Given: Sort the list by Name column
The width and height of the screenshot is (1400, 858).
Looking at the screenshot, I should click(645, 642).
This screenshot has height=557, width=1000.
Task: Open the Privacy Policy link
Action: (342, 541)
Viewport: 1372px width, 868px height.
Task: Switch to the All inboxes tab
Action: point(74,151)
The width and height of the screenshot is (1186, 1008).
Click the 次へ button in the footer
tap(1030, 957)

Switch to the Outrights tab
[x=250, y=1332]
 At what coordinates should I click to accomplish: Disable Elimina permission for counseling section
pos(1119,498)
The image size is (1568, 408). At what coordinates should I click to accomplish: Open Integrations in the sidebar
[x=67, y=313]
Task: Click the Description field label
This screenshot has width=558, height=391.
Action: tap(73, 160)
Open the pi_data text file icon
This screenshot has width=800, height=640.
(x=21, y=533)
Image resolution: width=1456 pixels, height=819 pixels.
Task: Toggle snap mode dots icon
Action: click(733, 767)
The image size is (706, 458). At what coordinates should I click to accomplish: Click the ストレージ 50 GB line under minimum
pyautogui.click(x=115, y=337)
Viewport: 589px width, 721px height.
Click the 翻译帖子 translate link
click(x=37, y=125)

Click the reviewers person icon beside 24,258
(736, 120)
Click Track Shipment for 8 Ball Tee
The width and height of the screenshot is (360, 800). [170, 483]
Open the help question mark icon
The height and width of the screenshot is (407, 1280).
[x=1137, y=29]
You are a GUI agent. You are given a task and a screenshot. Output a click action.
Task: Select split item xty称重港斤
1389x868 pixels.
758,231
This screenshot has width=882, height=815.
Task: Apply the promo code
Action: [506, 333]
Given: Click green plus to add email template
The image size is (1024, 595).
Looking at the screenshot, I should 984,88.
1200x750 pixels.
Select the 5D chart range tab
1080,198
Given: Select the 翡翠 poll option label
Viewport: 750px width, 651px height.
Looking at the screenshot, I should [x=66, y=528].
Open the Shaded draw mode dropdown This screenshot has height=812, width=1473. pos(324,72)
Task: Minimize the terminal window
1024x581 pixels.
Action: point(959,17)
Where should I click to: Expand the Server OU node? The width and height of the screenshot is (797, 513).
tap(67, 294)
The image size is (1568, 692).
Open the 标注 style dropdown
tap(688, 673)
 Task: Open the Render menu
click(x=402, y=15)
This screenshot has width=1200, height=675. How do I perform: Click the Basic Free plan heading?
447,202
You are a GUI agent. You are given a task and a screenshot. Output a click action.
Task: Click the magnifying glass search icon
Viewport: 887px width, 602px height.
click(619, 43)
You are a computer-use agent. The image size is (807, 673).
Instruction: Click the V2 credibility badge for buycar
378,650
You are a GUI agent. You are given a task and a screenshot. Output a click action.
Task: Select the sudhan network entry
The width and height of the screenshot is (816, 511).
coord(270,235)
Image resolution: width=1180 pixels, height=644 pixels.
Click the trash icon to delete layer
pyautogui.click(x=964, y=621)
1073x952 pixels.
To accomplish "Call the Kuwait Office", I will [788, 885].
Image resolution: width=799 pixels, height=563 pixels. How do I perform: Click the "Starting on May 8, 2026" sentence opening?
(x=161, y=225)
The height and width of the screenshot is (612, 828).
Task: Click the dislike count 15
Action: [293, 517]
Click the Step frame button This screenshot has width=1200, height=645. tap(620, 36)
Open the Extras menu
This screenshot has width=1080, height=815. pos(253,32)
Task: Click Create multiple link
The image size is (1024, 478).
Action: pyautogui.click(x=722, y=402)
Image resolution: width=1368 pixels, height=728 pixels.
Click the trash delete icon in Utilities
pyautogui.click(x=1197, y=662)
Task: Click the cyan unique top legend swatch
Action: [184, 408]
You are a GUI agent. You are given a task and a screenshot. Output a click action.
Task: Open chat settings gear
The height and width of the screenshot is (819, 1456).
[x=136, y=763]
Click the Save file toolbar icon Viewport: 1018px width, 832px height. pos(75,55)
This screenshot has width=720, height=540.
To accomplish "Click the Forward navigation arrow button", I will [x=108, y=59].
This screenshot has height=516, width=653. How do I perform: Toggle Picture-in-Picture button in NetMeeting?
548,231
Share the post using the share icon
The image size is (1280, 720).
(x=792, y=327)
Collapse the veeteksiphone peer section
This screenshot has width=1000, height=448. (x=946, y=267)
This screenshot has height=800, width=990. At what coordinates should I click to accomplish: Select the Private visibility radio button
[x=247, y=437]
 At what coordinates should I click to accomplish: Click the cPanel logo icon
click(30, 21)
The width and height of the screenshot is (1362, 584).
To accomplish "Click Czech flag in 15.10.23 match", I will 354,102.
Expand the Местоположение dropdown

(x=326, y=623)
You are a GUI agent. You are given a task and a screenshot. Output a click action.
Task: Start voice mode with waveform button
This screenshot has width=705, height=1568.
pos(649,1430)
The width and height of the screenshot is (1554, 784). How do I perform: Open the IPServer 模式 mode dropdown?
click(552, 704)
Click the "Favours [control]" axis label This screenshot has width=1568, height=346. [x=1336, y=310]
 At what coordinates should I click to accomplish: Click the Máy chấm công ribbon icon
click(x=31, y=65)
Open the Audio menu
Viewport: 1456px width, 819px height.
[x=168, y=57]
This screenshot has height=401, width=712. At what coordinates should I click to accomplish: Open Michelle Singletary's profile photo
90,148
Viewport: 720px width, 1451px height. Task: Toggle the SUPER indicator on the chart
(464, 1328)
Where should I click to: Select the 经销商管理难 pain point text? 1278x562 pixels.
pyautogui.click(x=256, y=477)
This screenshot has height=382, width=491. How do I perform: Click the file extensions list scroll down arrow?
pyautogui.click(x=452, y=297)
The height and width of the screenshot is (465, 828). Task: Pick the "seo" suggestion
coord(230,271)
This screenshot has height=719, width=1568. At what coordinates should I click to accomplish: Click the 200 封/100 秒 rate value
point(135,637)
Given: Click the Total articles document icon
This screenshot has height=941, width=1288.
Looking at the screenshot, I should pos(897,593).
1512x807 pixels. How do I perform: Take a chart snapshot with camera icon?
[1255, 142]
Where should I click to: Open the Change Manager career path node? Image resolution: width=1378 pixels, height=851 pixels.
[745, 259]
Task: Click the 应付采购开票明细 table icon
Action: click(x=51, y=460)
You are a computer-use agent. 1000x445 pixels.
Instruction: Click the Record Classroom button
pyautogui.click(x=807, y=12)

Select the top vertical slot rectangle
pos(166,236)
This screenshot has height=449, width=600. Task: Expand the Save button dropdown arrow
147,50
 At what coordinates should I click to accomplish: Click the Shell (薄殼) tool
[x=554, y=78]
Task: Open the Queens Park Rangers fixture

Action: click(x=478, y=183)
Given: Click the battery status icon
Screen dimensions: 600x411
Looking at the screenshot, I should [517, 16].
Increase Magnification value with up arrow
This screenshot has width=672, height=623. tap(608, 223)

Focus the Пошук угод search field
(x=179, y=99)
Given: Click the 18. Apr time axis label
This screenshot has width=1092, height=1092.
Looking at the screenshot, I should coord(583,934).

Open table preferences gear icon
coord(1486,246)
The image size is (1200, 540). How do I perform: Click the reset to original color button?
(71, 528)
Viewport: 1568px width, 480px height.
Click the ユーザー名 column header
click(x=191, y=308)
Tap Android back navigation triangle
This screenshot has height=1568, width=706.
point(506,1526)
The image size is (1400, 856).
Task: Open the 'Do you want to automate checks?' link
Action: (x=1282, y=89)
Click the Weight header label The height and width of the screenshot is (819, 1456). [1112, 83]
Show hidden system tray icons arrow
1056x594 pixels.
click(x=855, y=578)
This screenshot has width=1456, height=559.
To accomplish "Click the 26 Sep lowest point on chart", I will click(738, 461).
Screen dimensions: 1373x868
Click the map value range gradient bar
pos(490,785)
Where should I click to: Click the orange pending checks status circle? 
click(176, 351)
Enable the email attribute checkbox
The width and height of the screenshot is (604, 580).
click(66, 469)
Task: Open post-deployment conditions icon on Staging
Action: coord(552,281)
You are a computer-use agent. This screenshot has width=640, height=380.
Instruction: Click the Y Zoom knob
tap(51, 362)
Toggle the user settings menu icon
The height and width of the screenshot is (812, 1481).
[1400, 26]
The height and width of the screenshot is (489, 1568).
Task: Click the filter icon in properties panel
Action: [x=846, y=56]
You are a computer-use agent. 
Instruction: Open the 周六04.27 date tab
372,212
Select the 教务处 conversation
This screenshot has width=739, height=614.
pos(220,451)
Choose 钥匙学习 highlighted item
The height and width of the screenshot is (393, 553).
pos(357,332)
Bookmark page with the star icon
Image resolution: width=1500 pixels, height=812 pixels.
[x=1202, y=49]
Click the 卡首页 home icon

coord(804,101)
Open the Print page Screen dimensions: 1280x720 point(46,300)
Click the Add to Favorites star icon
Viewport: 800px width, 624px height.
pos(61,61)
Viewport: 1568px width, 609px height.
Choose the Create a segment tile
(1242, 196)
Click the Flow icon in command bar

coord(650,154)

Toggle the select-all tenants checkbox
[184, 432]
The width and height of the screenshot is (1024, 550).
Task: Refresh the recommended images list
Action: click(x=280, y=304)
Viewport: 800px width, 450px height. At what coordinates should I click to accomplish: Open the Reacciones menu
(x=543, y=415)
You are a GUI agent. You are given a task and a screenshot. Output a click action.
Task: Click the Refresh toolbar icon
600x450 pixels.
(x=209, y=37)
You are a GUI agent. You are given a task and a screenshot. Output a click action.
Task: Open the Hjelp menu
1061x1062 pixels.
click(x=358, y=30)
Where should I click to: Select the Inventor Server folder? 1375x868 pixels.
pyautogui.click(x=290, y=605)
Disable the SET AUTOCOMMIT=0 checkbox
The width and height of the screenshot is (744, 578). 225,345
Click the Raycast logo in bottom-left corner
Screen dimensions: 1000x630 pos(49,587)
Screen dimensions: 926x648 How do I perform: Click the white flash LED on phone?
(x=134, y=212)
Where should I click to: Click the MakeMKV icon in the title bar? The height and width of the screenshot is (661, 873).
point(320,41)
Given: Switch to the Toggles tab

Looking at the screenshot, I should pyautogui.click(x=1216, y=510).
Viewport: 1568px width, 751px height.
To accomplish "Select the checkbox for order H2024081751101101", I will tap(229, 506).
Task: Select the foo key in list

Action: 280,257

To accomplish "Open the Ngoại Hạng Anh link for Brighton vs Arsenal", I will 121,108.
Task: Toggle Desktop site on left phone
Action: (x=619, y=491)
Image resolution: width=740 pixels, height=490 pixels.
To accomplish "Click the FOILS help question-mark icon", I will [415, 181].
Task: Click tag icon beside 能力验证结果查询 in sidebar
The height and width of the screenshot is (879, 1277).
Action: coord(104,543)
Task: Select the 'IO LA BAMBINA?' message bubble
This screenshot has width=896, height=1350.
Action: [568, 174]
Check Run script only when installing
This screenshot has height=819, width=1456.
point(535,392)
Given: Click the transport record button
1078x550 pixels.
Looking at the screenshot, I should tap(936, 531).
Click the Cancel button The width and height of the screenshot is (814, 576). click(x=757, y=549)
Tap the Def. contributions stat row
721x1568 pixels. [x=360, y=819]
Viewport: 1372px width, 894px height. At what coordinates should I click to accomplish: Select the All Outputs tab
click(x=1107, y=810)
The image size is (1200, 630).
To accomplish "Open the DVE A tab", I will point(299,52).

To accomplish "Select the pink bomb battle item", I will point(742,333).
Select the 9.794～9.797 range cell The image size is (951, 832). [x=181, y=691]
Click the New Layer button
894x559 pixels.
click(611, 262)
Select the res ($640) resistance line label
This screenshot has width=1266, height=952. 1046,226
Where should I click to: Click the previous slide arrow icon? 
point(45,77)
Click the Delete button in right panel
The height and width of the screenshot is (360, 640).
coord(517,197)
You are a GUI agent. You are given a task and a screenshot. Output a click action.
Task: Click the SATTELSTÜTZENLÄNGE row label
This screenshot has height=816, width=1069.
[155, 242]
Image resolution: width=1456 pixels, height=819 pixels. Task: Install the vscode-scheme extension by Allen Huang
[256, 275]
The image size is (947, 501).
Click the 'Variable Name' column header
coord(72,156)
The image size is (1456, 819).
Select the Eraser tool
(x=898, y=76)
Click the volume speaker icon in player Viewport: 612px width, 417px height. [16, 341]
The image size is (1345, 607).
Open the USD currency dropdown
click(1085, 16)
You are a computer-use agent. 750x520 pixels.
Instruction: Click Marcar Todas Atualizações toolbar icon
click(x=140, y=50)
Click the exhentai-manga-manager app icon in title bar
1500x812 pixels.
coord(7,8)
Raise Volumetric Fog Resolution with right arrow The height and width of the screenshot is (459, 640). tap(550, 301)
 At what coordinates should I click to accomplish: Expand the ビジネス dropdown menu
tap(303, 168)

#### [What to do]
Copy out the entries above word for word, from the line containing "Viewport: 1372px width, 894px" through the line containing "click(611, 262)".

#### [Exercise result]
Viewport: 1372px width, 894px height. At what coordinates should I click to accomplish: Select the All Outputs tab
click(x=1107, y=810)
The image size is (1200, 630).
To accomplish "Open the DVE A tab", I will point(299,52).

To accomplish "Select the pink bomb battle item", I will point(742,333).
Select the 9.794～9.797 range cell The image size is (951, 832). [x=181, y=691]
Click the New Layer button
894x559 pixels.
click(611, 262)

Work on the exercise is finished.